Germany's economy could experience a "significant cooling" in 2019 and could see sharply lower growth this year, the country's leading economic institutes have warned in a report compiled for Germany's economics ministry.
Forecasts for German growth were revised significantly downwards in a 'Joint Economic Forecast' collated by several prominent German economic research institutes and published Thursday, with economists predicting a meager 0.8% this year.
This is more than one percentage point lower than a prediction for 1.9% made in a joint economic forecast in fall 2018.
"The long-term upswing of the German economy has come to an end," Oliver Holtemöller, head of the Department of Macroeconomics and vice president of the Halle Institute for Economic Research (IWH), which coordinated this spring's report.
This weaker momentum was triggered both by the international environment and by industry-specific events, the report noted.
"The global economic environment has deteriorated – due in part to political risks – and the manufacturing sector is struggling with obstacles to production.
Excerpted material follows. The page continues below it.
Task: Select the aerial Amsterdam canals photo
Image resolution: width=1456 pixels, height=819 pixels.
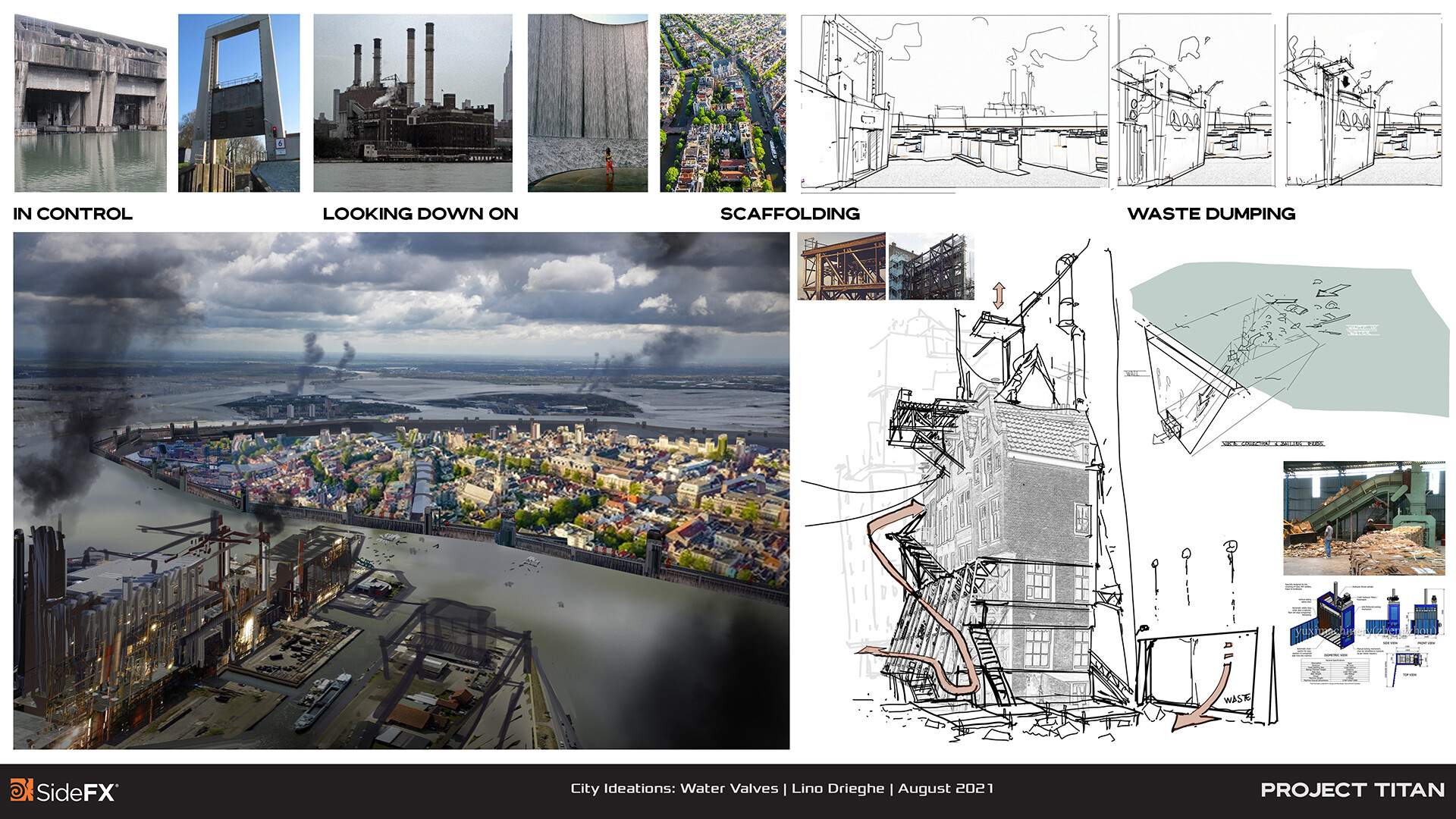Action: pyautogui.click(x=722, y=103)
Germany's economy is currently going through a cooling-off phase in which capacity shortages in the economy as a whole are declining," the report noted.
However, the institutes noted that, so far, they consider the chance of a pronounced recession with negative rates of change to gross domestic product (GDP) over several quarters to be slight – at least as long as the political risks do not intensify further.
The report was compiled by economic research institutes including the closely-watched Ifo and RWI institutes and is published twice a year on behalf of the German Federal Ministry for Economic Affairs and Energy.